Это очень, очень важно для меня — знать, что ты ждешь. Я тогда становлюсь совсем бесстрашным и даже не верю, что вообще умру когда-нибудь от чего бы то ни было.

Слишком уж все там меняется… Будь вечно таким же — ждущим меня. Даже если я пропадаю надолго.

Там, у них, бывает очень по-разному. Я сейчас кое-что расскажу тебе… Вот послушай.

Рот нужен людям для еды. Во всех остальных применениях он начинает жить несвойственной ему жизнью: все составные части его приходят в движение, совершая Работу По Утвержденью Порядка. Если вдруг ртов становится больше, чем один, уши отмирают, как листья у осенних деревьев, и тогда наступает зима. И если чьи-то глаза не впадают в спячку от холода, то прямо на морозе у тебя могут отнять всю одежду — «Ах, вы вконец перепачкались!» — и затеять Вселенскую Стирку, крича тебе из теплой ванной: «Ну, как настроение?..» Слова замерзают, не долетев до порога.

Если глаза не в спячке — то они в ванной.

Иногда люди совершают Работу По Утвержденью Порядка. Это случается с ними, когда они не помнят, что их кто-нибудь ждет. Тогда они, бедняжки, в растерянности начинают думать, что Все Меняется. А поскольку Все — это ОЧЕНЬ много, они не понимают, что со Всем этим делать, и с перепугу наводят Порядок вокруг — но так, чтоб только самим под него не попасть.

Тех, кому это удается, называют Сильными Людьми. Они действительно забывают, что их кто-то ждет! Смешные они, люди…

Картошку, чтобы долго-долго варить на плите, людям обязательно нужно чистить. А еще раньше — непременно купить ее на базаре.

А вот там-то и вынимают кошельки!

Поэтому лучший на свете напиток — кофе. Если долго пить его из глиняных чашек, начинаешь жить по ночам.
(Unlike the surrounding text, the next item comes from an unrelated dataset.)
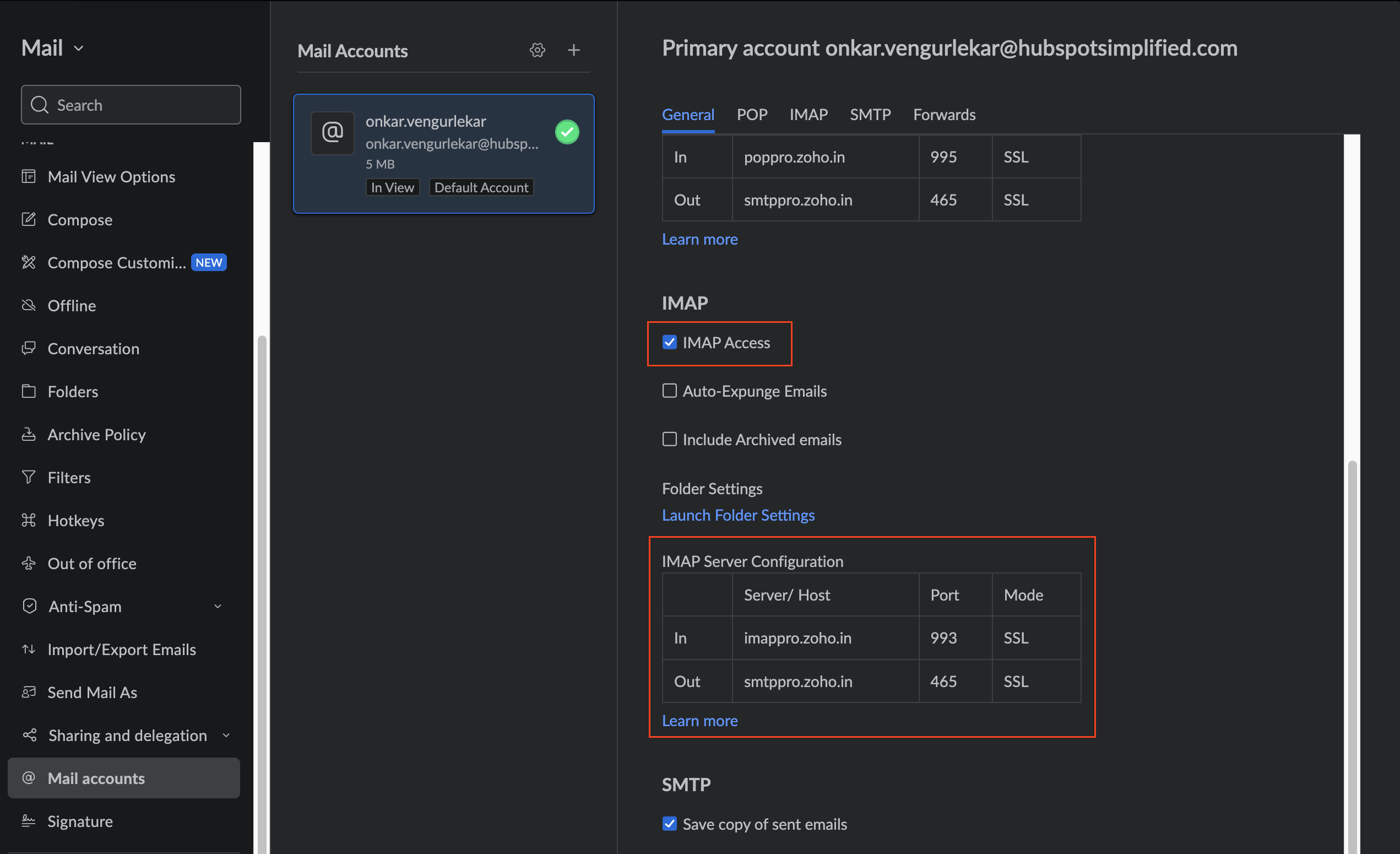Click Learn more under IMAP Server Configuration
А ночью-то базары и не работают!

Когда людям начинает казаться, что им не с кем пойти сходить в детство, они посещают Храм. Тогда вместо того, другого, к ним приходит чувство кого-то Третьего, с которым-то все это и можно.

Детям это не нужно.

С людьми можно играть в Очередь. Они очень доверчивы, люди.
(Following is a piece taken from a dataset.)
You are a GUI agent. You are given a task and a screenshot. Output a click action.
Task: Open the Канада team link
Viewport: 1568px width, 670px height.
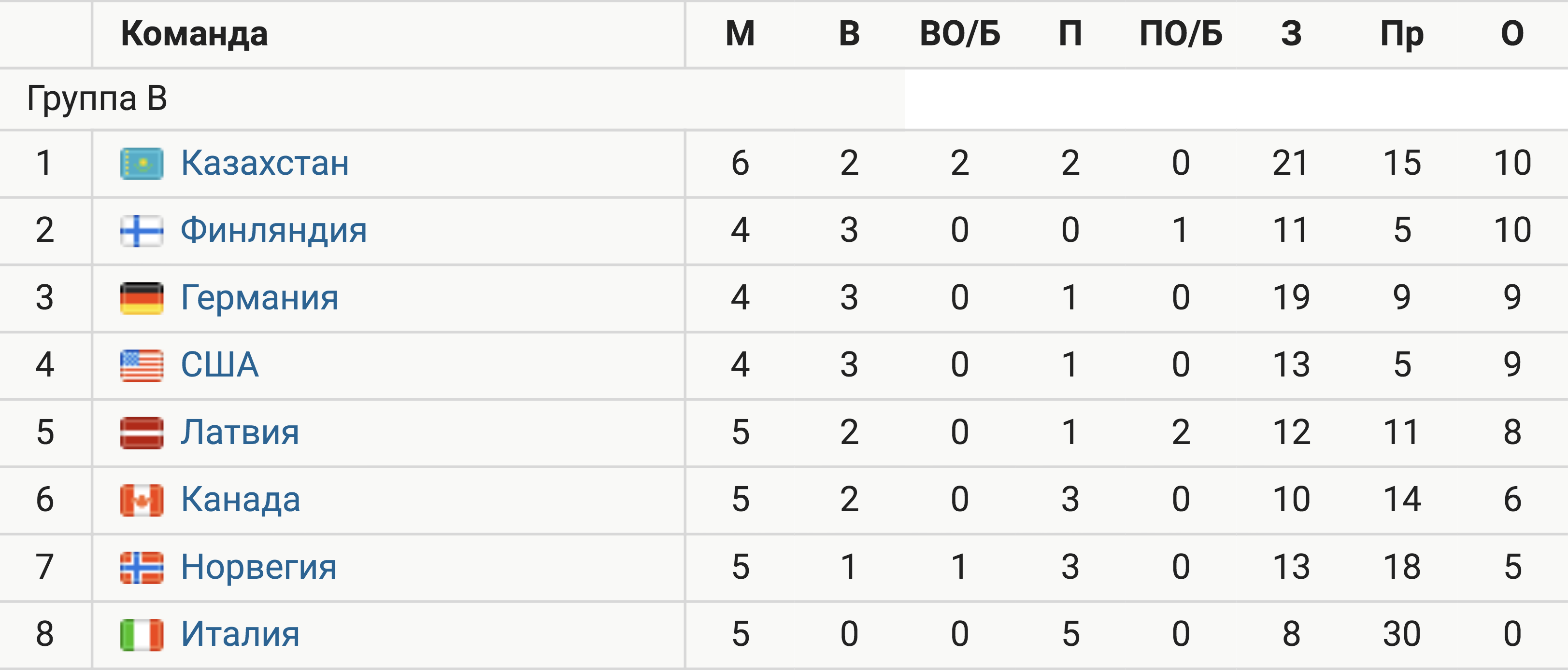click(x=241, y=500)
Нужно, чтобы один ждал другого, другой третьего, и так далее. Построить их всех, упереть глазами в затылки друг другу — и пусть себе думают, что все они ждут троллейбуса.

Когда люди натворяют слишком много Порядка собственным ртом, они, испугавшись, принимаются разрушать все обратно. Тогда они закрывают рот и пишут картины маслом, печатают на пишущих машинках и раздаривают хризантемы, оставляя друг в друге себя.

Им действительно становится легче.

Иногда люди сомневаются, есть ли они. Кидаются к другим и начинают это проверять. «Есть, есть, — успокаивают их. — Да вот же. Вот и вот».

Им даже дарят их самих иногда. Как цветы.

Тогда они очень обижаются.

Даже отдавливая себе бока в троллейбусной толчее, люди упрямо продолжают верить, что они куда-нибудь движутся.

Люди очень любят бояться, что живут мало жизни. Все то, зачем вообще Все, они, недолго думая, называют банальностью — и допридумывают что-нибудь позаковыристей, о чем потом нужно думать долго и специально.

От этого они живут еще меньше жизни.

Надвигавшись в троллейбусах, под вечер люди уходят к себе домой, запираются на замок, отключают телефон и принимаются печатать на машинках и писать картины маслом. Почему-то они называют это Покоем.